The most haunting aspect of the film is that every sequence of Mallory on the river is disrupted by whispers and voices calling out for her to remove her blindfold, tempting her to abandon the relative safety of the boat for promises of safe harbor. The tension of these moments is often undercut by cliched moments of characters making terrible decisions that undermine the rules of the world they've clearly been living in for years. However, it's also valid to take into account the psychological toll one would endure having to avoid looking outside at the world, especially for the natural curiosity of a young mind.

As a relatively low-budget offering, Bier's vision of this particular post-apocalyptic setting is not that of major disaster, but simply minor sequences of panic. Everything else is almost entirely indoors with covered windows or in the river and wooded areas surrounding the river. Therefore, with few large set pieces the film relies on the chemistry, or lack thereof, between the cast. Bullock of course leads every scene she's in with assured grace. John Malkovich steps in to play the neighbor we've all had at one point and hate with a fiery passion...in fact he almost plays it too well. Yet it's Trevante Rhodes who quietly takes the reins of several scenes, as the well-to-do bystander who helps sweep Mallory off the streets when the chaos strikes. Their relationship builds slowly, but it's not until there's a fairly substantial time jump that his scenes have much more heft.
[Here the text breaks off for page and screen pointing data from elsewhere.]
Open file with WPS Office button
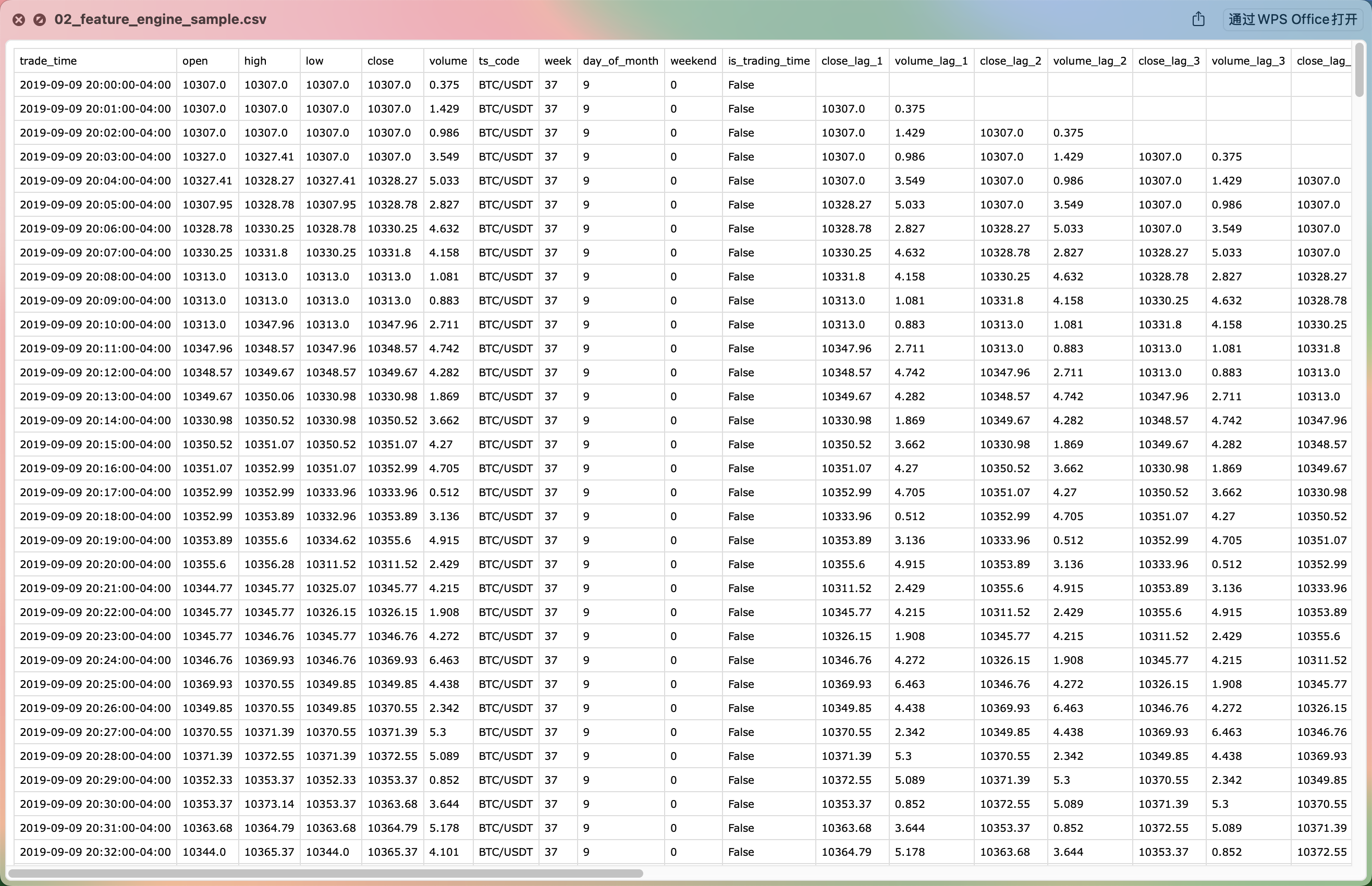Viewport: 1372px width, 886px height. [x=1293, y=19]
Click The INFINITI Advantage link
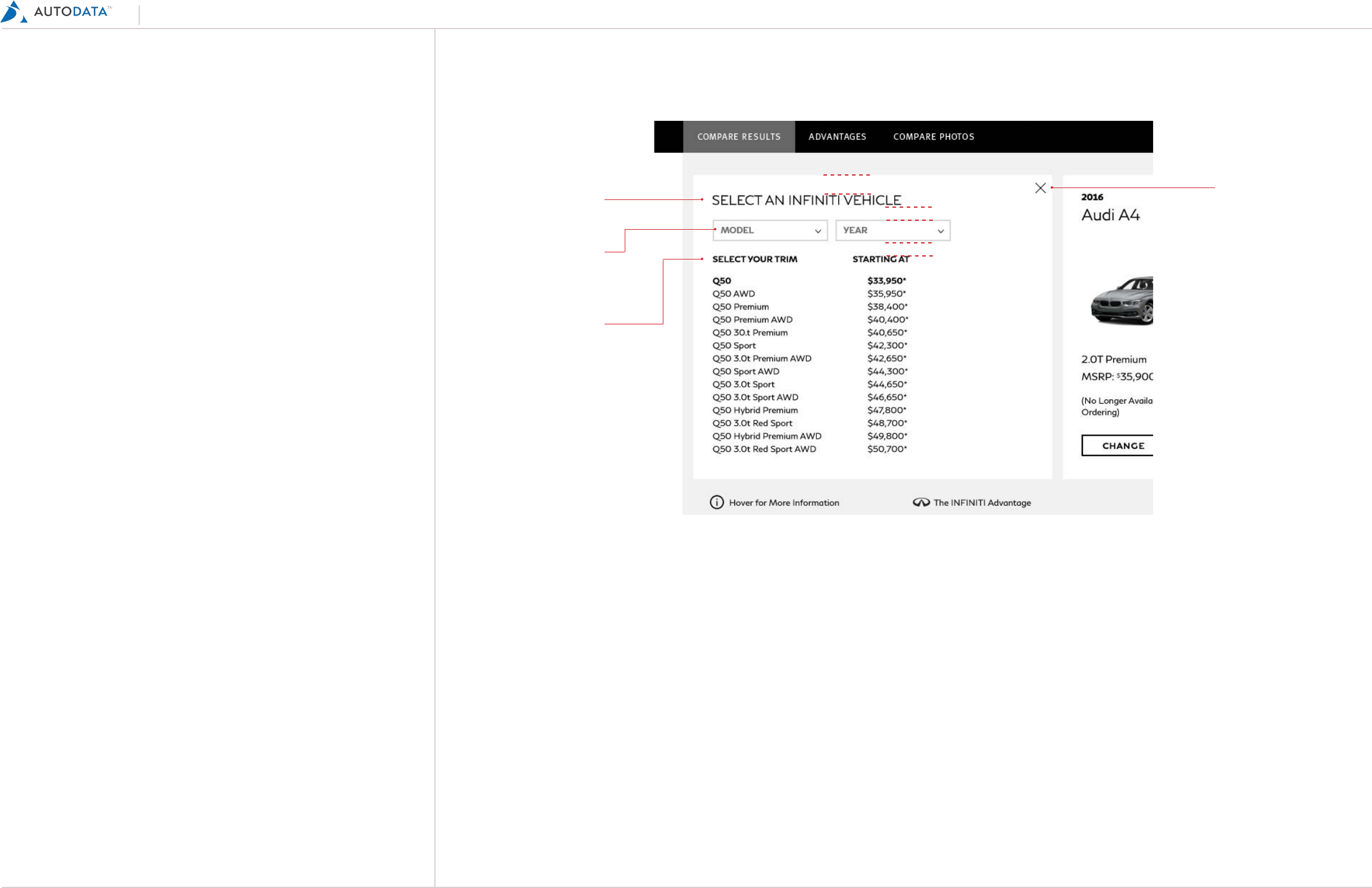1372x888 pixels. coord(982,503)
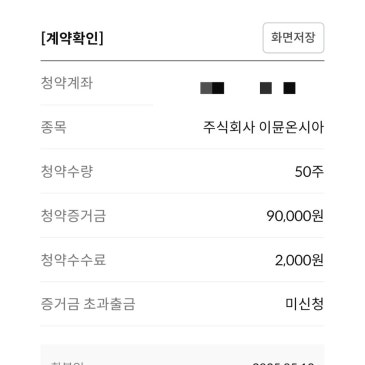Select the 증거금 초과출금 label
The width and height of the screenshot is (365, 365).
point(88,304)
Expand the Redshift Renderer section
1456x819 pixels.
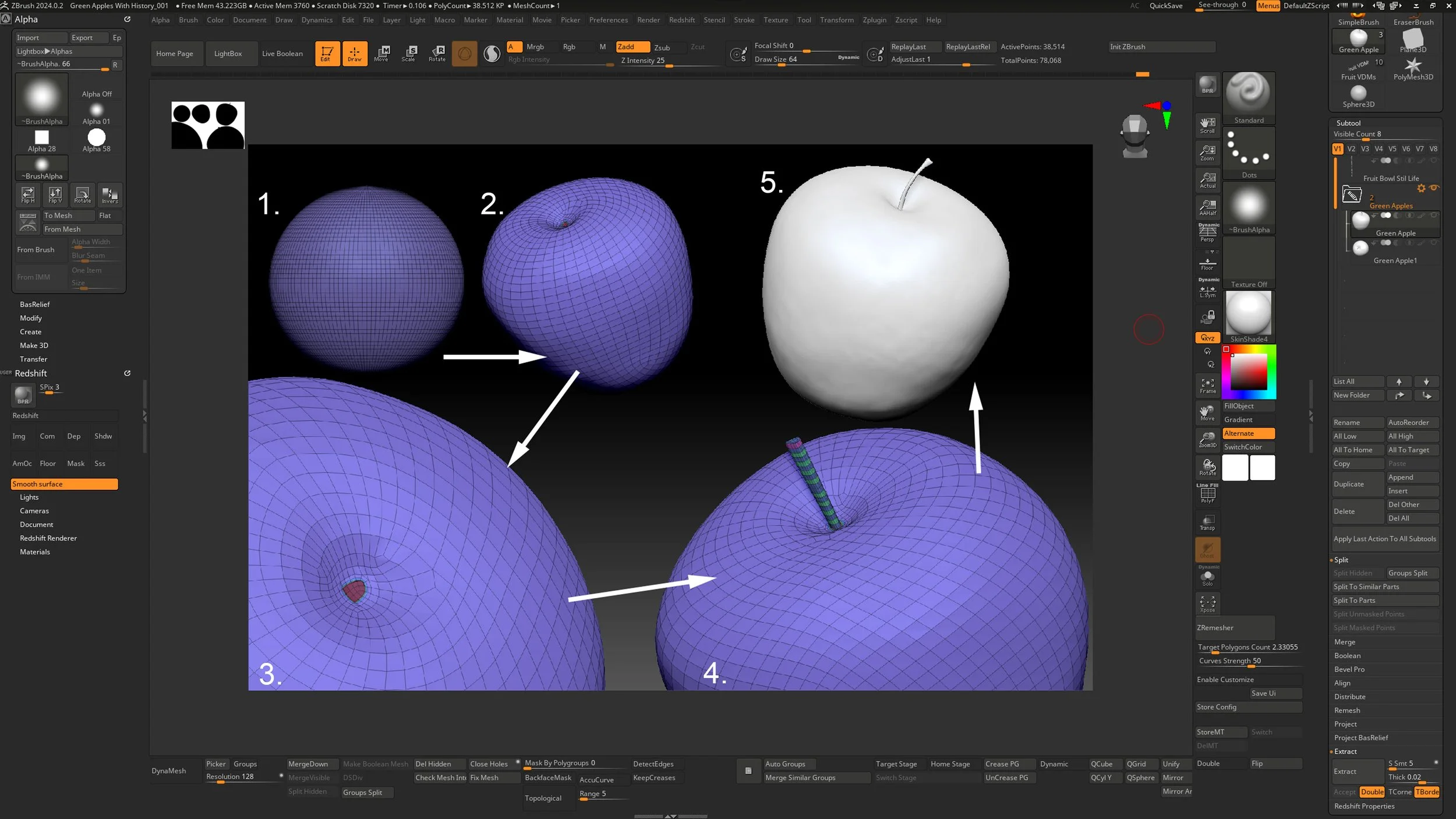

In a particularly heated argument with Mallory he delivers some sound shots at her approach to their lives. Хотелось бы тебе, как профессионалу в этом деле, оценить жаркое порно в авто с сексапильной тёлочкой? Не жди удобного момента, ищи салфетки и наслаждайся горячим и страстным порно в авто и получай кайф от увиденного. Горячие, сочные девочки из роликов возбудят любого парня и мужчину. На их аппетитные формы встаёт член у каждого. These hit especially heavy as the film nears its climax.

Bird Box is uniquely suited as a companion piece to a film such as A Quiet Place. Their threats are polar opposites, but the extremes it takes to survive in both scenarios, with children, makes for tense edge-of-your seat entertainment and Sandra Bullock continues to prove that she's still one of the most talented actresses working today.

Luke

Staff Writer

Horror movies and beer - the only two viable options for entertainment in the wastelands of Nebraska as far as he's concerned. When he's not in the theater he's probably drinking away the sorrows of being a die-hard Chicago Cubs fan.